Winston & Strawn Cracks $1 Billion, Shifting to More Transactional Work
The Chicago-based firm has been investing heavily in its transactional practices for the past few years, with revenue now matching that of its litigation side.
March 12, 2020 at 02:56 PM
5 minute read
The original version of this story was published on The American Lawyer
Winston & Strawn cracked the billion-dollar revenue mark in 2019 through a focused push to transition from a litigation-heavy firm to one that's evenly split between litigation and transactional practices.
The Chicago-based firm has been investing heavily in its transactional practices, to the point where approximately 50% of the $1.012 billion the firm generated in 2019 came from shepherding corporate deals, said chairman Thomas Fitzgerald.

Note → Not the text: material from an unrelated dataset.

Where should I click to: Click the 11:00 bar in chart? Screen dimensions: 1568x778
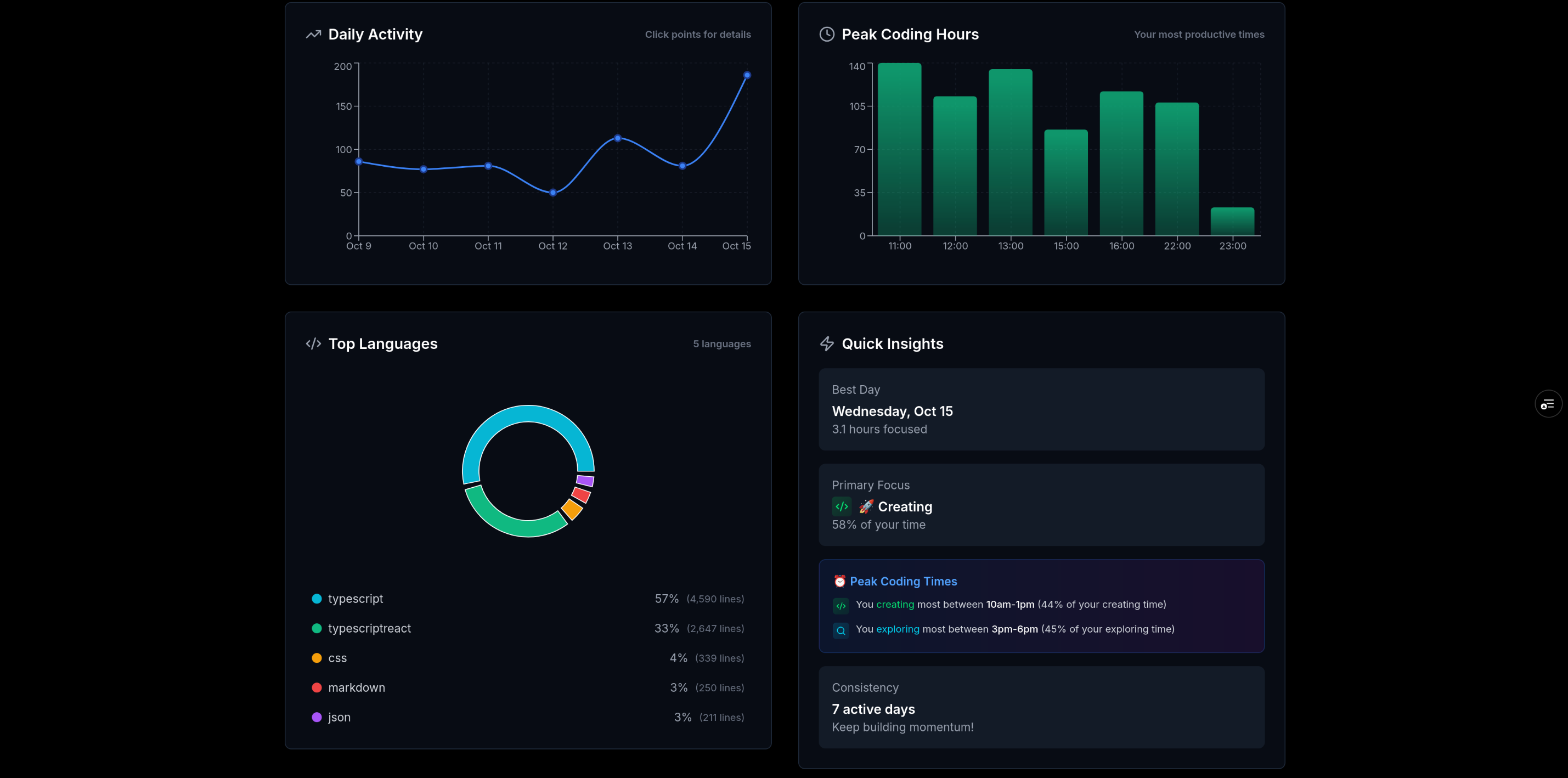899,149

"We have gone from being a firm that is slightly more focused on litigation, disputes, and we have upped that—not because litigation has gone down, quite the contrary, it has grown. We've just been able to grow corporate at a higher rate than litigation," Fitzgerald said.

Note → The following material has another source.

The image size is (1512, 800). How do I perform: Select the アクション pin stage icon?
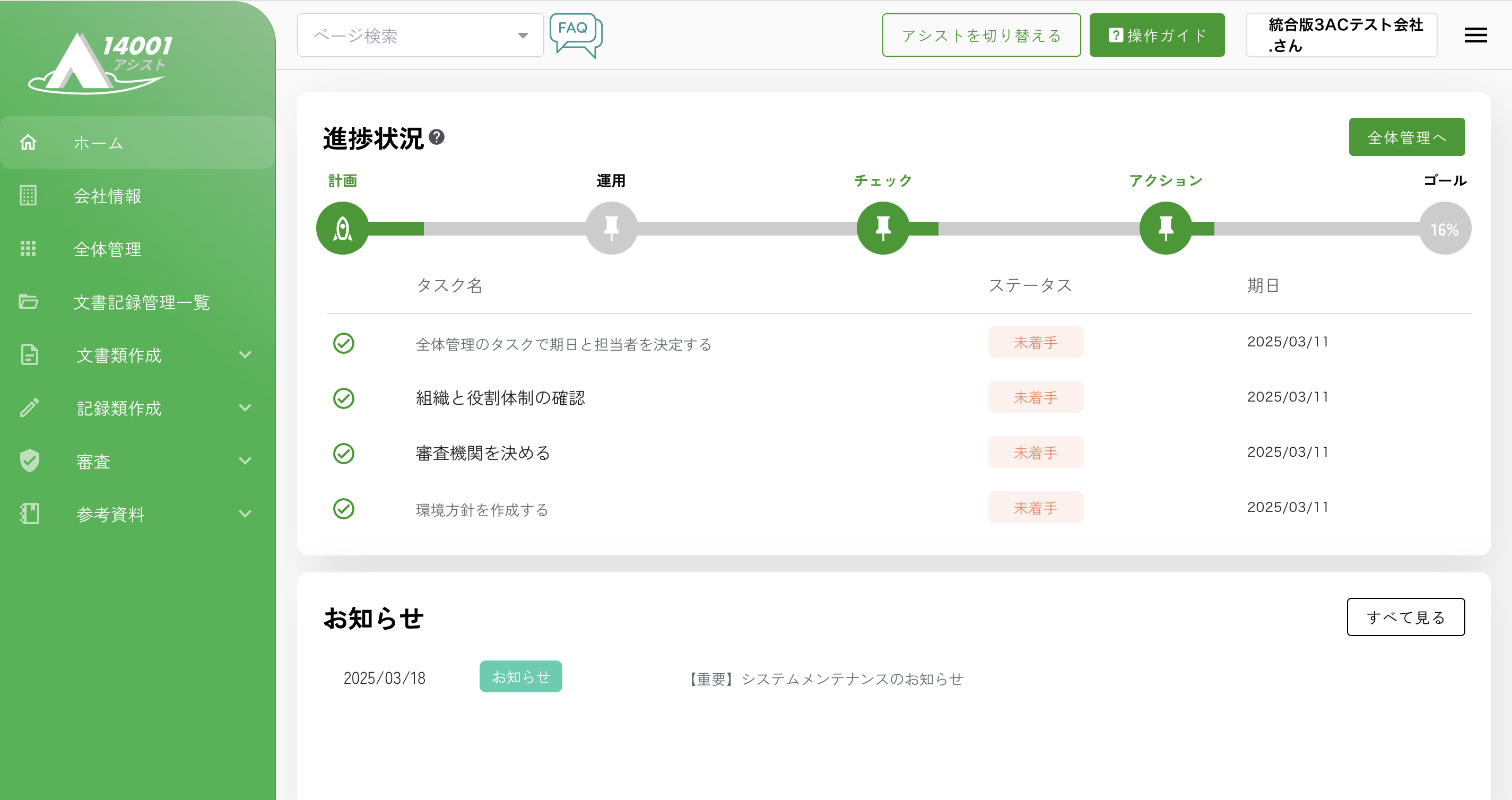coord(1165,228)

Winston's overall revenue grew by 2.1%, and the firm also saw its revenue per lawyer and profits per partner rise by 3.8% and 7%, respectively, to $1.15 million and $2.31 million. Part of those rises were due to the two equity and 11 nonequity partners the firm lost last year. Fitzgerald said the firm had "double-digit" partner retirements last year, which it has never had before.
But the firm brought on 20 lateral partners last year, including several in the corporate space, allowing it to build out the work it was able to do for existing clients.

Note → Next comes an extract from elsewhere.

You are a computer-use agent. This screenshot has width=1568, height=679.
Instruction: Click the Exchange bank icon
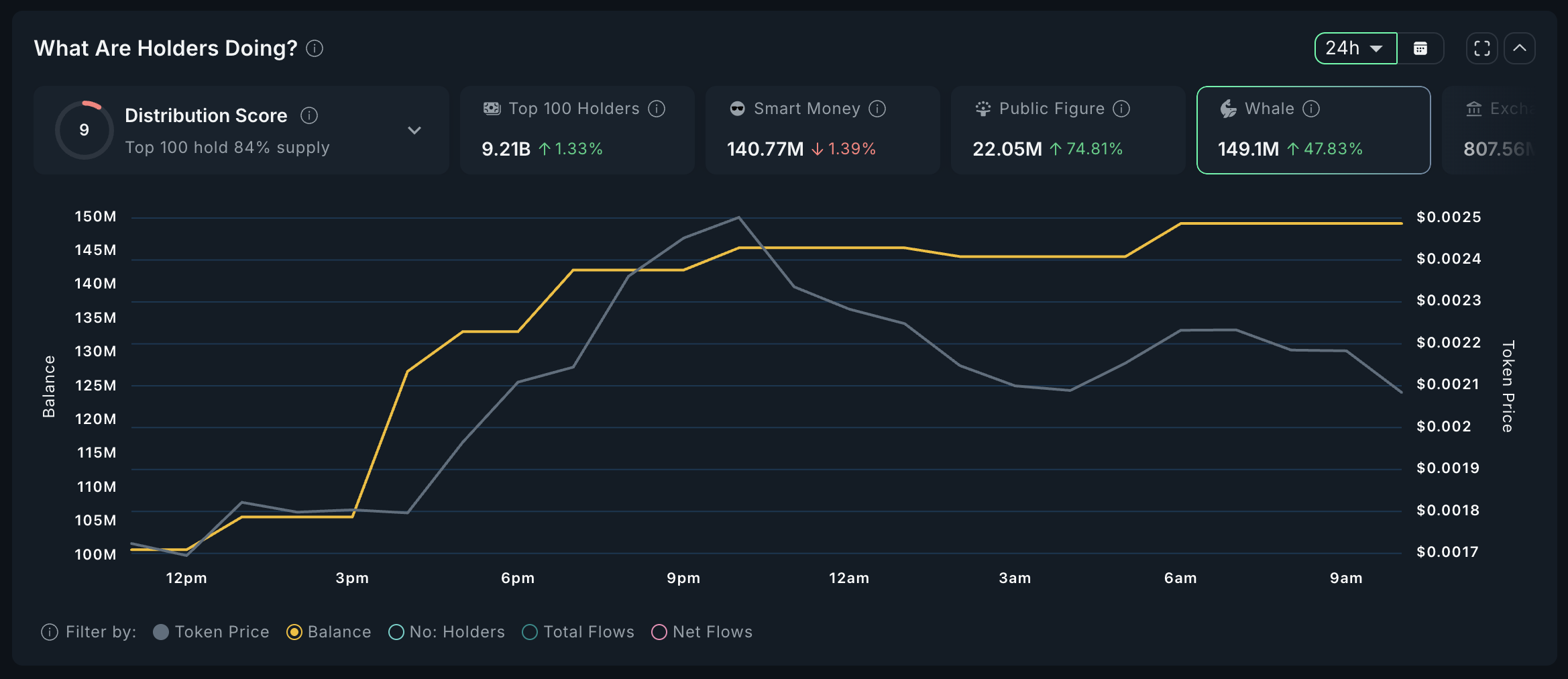pos(1473,108)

Winston lawyers worked on more than 400 transactions in 2019, including the $2 billion sale of Reinhart Foodservice, an Illinois food distributor, from Reyes Holdings to Performance Food Group Co. Winston represented Reyes, another Illinois food retailer.
On the litigation side, the firm represented FM Global as the insurer successfully fended off a lawsuit from New York University after the school claimed it was owed $1.4 billion in coverage following Hurricane Sandy.
And Winston made national headlines last year as the firm's co-executive chairman, Dan Webb, waded into the messy Jussie Smollett legal saga. Webb, a former federal and special prosecutor, was appointed by a Cook County judge in August to investigate both the local state's attorney's office and the former "Empire" actor.
Webb was brought on after Cook County prosecutors dropped felony disorderly conduct charges against Smollett after he allegedly paid two men to stage a hate crime attack against him and filed a false police report. Webb charged Smollett with six counts of disorderly conduct in February of this year.
Fitzgerald said Webb is acting as special prosecutor on a pro bono basis.
"Dan is very insistent on doing it without creating issues on a financial basis, because it's important to the community in which we live, and quite frankly, the country at-large," Fitzgerald said. "From my point of view, the Smollett situation encapsulates the commitment we have to pro bono."
Among the 20 lateral partners Winston hired last year were former Orrick, Herrington & Sutcliffe partner Pamela Davis, whose practice is built around the Foreign Corrupt Practices Act, and Sandra Edwards, the chairwoman of Farella Braun + Martel's environmental and product law department, in San Francisco. The firm also poached Houston energy partner Jimmy Vallee from Paul Hastings.
Winston's London office added three lateral partners last year, including Anthony Riley, the firm's first lateral hire in the office in over two years. Although he said Winston doesn't keep track of how geographic offices perform financially, Fitzgerald said their London office—which has under 30 lawyers—is not big enough.
"We are nowhere near where we need to be, size-wise," Fitzgerald said. He noted that Winston is in the process of closing its Dubai office and moving those lawyers back to London. However, seven of them were picked off by Squire Patton Boggs in January of this year.
Fitzgerald said it was difficult to grow both in Dubai, the United Arab Emirates, and Geneva, which closed in 2015.
"We could have built Dubai out to 50 or Geneva out to 20 max, but if you're thinking about creating efficiencies for your client and profit for your partners, you may take the road we took," Fitzgerald said.
Winston is also looking to grow in China, which has been a difficult market for Am Law 100 firms to grow in. The firm closed its Beijing office in 2016. Winston has around 15 lawyers in Hong Kong and Shanghai.
"Our goal is to get China right, get Hong Kong right, then think about Singapore," Fitzgerald said, "It's very hard to skin this cat."